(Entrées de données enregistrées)

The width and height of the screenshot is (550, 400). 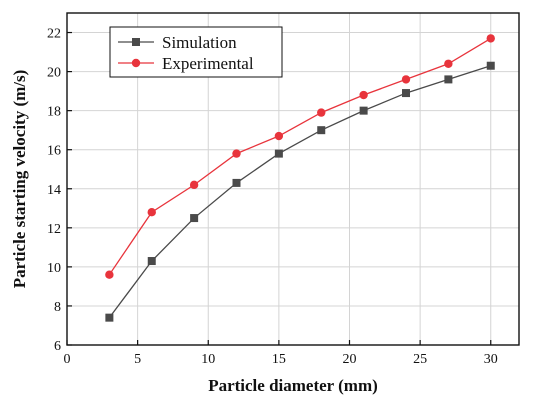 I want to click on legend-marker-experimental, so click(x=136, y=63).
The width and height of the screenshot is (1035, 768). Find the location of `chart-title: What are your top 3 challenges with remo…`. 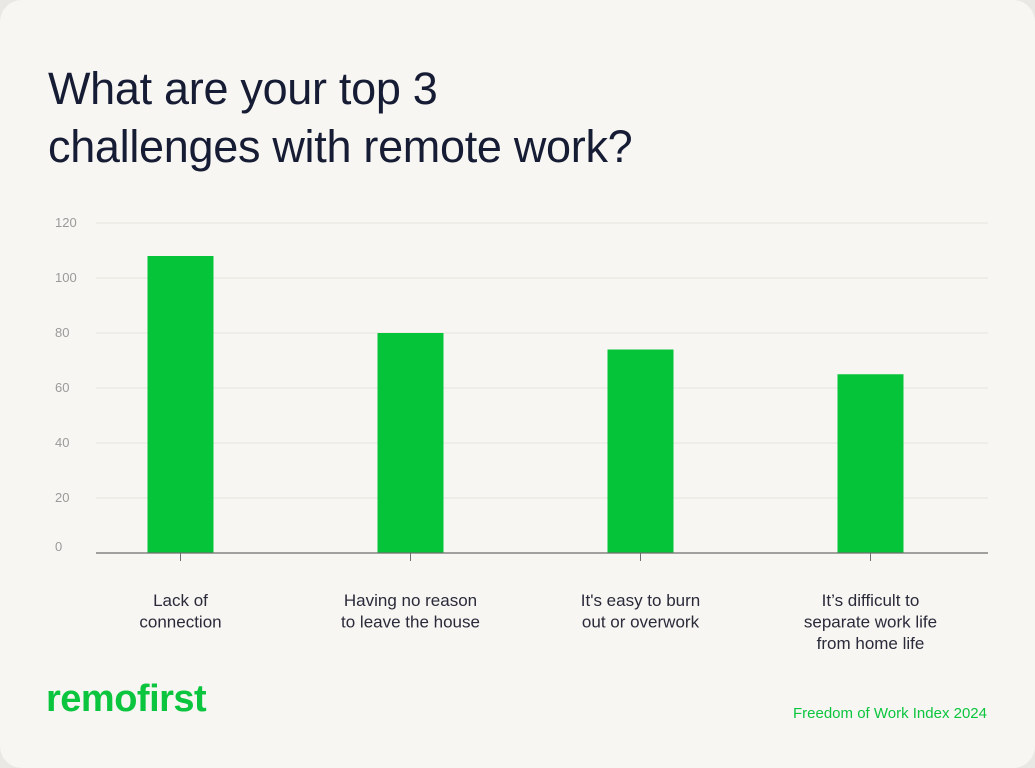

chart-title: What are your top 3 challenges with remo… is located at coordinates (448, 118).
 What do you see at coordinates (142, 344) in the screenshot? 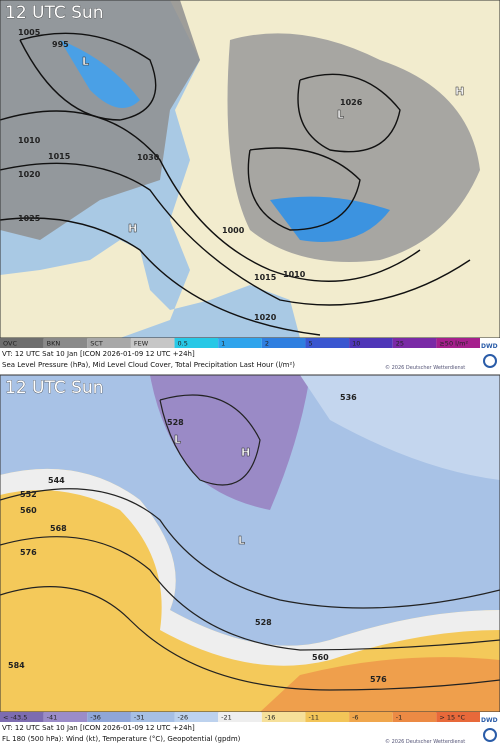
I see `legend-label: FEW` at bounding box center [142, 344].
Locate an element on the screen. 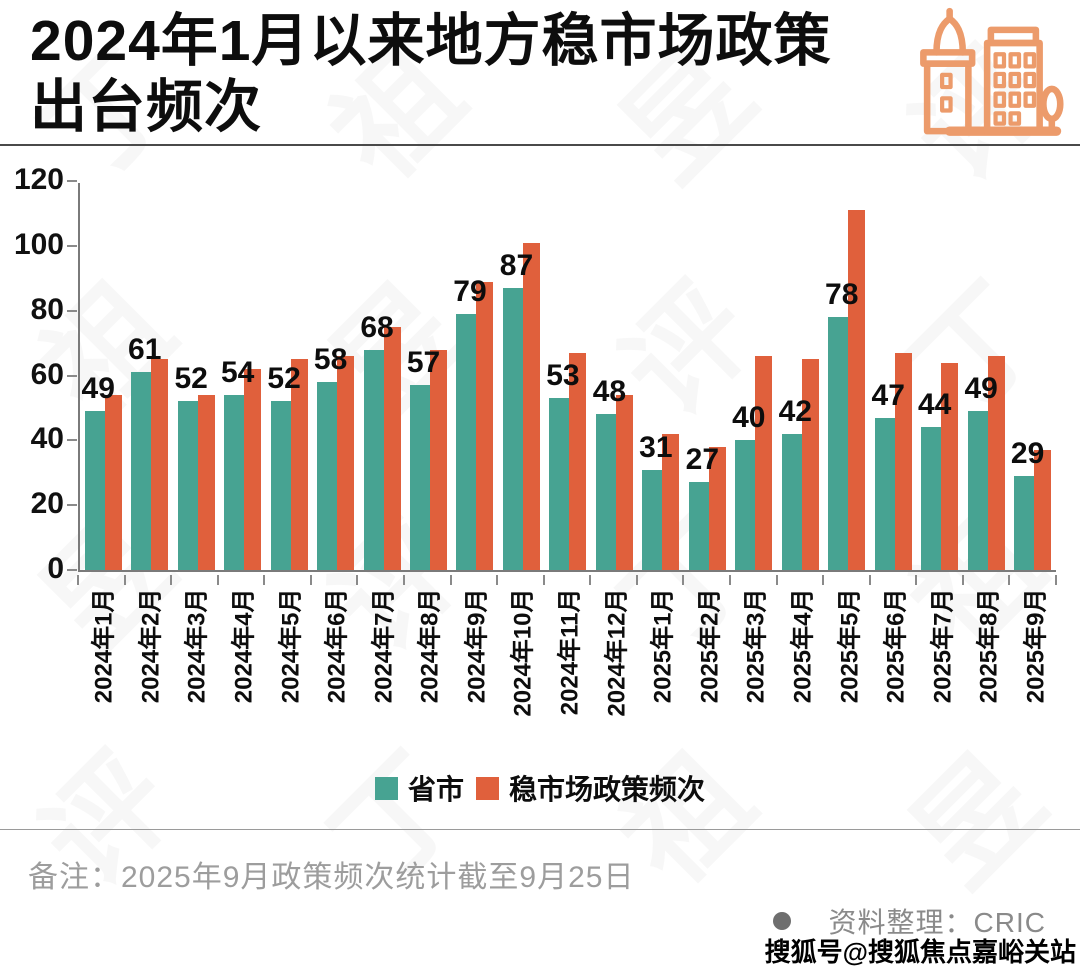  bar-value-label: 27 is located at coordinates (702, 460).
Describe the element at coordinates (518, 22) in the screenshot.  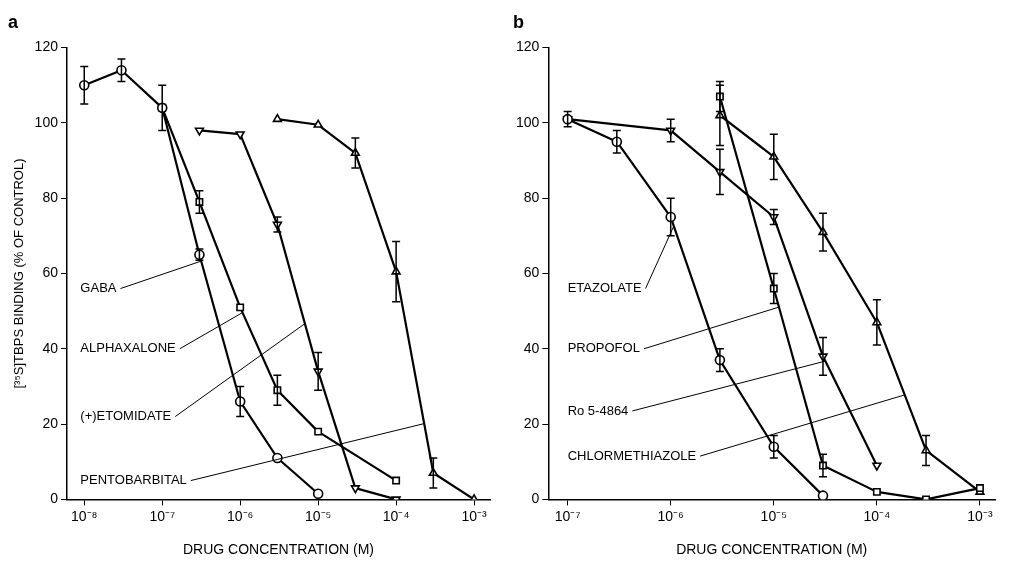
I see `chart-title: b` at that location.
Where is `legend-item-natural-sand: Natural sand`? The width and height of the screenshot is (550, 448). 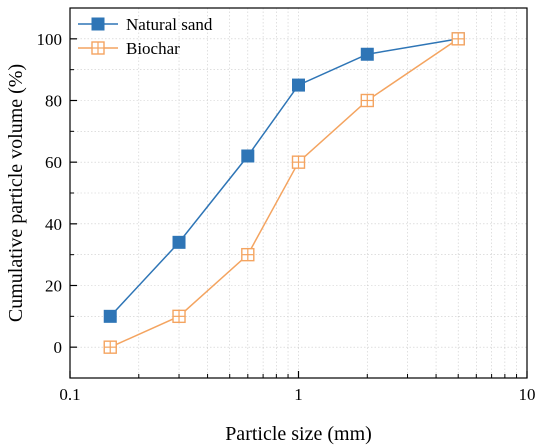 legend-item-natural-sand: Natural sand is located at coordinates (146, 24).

* Consigne
Réécris ces lignes sous forme de liste JSON de chaînes, une chaîne par ligne, sans les lignes vides : commence à la ligne qui contient « The width and height of the screenshot is (1035, 768). » et arrête-toi après celle qui contient « chart-title: What are your top 3 challenges with remo… is ». Laisse les images hors de la réponse.

* Résultat
[
  "The width and height of the screenshot is (1035, 768). Find the location of `chart-title: What are your top 3 challenges with remo…`. ",
  "chart-title: What are your top 3 challenges with remo… is located at coordinates (448, 118)."
]